Je dis bien « apparemment » car s’il a suffisamment bien prêté attention lors de son séjour dans le Cabinet de Réflexion, en subissant l’épreuve de la Terre, l’Apprenti a déjà rencontré un autre outil symbolique : il s’agit de la faux que je me propose d’évoquer dans la présente planche.
Après avoir défini la faux, évoqué très brièvement son histoire puis son utilisation dans l’agriculture, je m’étendrai davantage sur son symbolisme.
Définition et histoire
Qu’est-ce qu’une faux ? Il s’agit d’un outil manuel utilisé en agriculture pour moissonner et récolter les céréales et, en jardinage, pour faucher l'herbe. C’est un instrument muni d'un long manche et d'une lame recourbée, à l'aide duquel on coupe notamment les plantes fourragères.

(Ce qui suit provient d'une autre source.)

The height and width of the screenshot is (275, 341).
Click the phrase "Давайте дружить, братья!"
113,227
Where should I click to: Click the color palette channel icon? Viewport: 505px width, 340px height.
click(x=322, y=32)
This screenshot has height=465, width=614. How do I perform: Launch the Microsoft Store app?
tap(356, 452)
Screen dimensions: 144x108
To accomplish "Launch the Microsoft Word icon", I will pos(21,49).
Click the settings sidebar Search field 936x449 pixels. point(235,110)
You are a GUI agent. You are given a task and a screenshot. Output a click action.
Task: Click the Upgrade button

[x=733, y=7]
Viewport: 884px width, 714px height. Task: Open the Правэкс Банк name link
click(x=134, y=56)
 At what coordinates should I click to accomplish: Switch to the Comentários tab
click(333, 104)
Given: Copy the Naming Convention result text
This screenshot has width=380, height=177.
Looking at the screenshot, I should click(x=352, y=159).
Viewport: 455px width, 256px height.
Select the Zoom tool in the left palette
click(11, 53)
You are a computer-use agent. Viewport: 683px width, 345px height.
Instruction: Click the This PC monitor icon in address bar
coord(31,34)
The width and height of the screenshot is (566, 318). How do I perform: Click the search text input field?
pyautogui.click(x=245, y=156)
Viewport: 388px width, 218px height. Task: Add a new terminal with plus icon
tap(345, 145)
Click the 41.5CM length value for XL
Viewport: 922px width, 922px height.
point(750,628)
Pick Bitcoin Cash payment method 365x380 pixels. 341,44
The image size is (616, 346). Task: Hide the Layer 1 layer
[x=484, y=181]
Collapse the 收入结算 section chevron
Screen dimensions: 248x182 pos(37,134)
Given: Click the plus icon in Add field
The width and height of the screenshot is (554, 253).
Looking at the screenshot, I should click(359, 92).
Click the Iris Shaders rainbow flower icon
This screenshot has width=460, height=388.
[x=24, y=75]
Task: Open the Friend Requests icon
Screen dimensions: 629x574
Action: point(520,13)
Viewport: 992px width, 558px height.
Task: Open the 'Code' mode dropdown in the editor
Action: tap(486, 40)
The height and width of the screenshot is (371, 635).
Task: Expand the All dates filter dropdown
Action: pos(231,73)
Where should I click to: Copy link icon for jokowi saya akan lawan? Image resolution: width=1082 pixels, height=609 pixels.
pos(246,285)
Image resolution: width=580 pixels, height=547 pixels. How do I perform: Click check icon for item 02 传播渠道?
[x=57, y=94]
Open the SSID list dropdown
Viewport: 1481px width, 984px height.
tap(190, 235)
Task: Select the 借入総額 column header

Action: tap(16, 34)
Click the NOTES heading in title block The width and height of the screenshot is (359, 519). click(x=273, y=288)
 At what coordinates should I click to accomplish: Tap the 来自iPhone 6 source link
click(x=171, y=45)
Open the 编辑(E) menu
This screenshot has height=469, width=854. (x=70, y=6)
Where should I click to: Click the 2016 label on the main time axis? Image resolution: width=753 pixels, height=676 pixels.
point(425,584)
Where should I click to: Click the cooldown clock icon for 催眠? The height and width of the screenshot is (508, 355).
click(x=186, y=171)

Bien que presque disparue dans les pays occidentaux aujourd'hui depuis l'arrivée des tracteurs, elle est toujours très utilisée par les fermiers dans plusieurs pays en voie de développement.
La faux (en catalan dalla) est un outil très ancien : les peuples celtiques utilisaient dans l'Antiquité des faux manœuvrées à deux mains beaucoup plus grandes que celles des Romains. Mais pendant des siècles, cet outil fut réservé à la coupe des prés ou à celle de l'avoine, ainsi qu'à celle des chaumes après la moisson.
L’usage de la faux semble effectif vers le 12ème siècle en France. D'abord utilisée pour couper l'herbe, elle ne remplaça la faucille pour la récolte des céréales qu'à partir du 16ème siècle.
Il fallut attendre le 18ème siècle pour qu'elle se généralise en France comme outil de moissonnage dans les grandes plaines à blé, et elle mettra beaucoup plus de temps à gagner les régions méridionales, plus pauvres en rendement. En effet, l'usage de la faux entraîne une perte de grains forcément plus grande qu'avec le volant, sa manœuvre brutale faisant égrener un nombre considérable d'épis trop mûrs et son mouvement moins précis laissant en place une proportion d'épis elle aussi assez importante. Les glaneuses immortalisées au 19ème siècle par le peintre Millet sont là pour recueillir tout ce qui a échappé au travail de la faux. Cette perte de récolte est négligeable dans les vastes champs, mais elle est jugée insupportable par le petit propriétaire, qui préférera continuer le travail à la faucille.
Son usage a fortement régressé depuis l'apparition des faucheuses mécaniques puis des moissonneuses-batteuses.
La faux est appelée aussi « faucille à couper le blé ». Dans les représentations artistiques, le passage de la faucille – avec son manche court – à la faux – avec son manche long – témoigne de l’évolution des outils.
La faux est formée d'une longue lame effilée, de 60 à 90 cm, et arquée, fixée perpendiculairement sur un manche en bois relativement long, de 140 à 160 cm, muni de deux poignées, l'une à mi-hauteur et l'autre à l'extrémité opposée à la lame.
La lame se termine en pointe lui donnant un aspect de croissant de lune.
Voilà pour sa description. Envisageons brièvement son utilisation.
Utilisation d’une faux
Savoir bien utiliser la faux demande un peu de pratique. Il faut tenir la poignée du centre avec la main forte et l'autre poignée avec l'autre main, puis effectuer la coupe avec des va et vient circulaires. Autrefois, les apprentis fermiers prenaient généralement plusieurs jours avant de devenir apte à bien manipuler la faux.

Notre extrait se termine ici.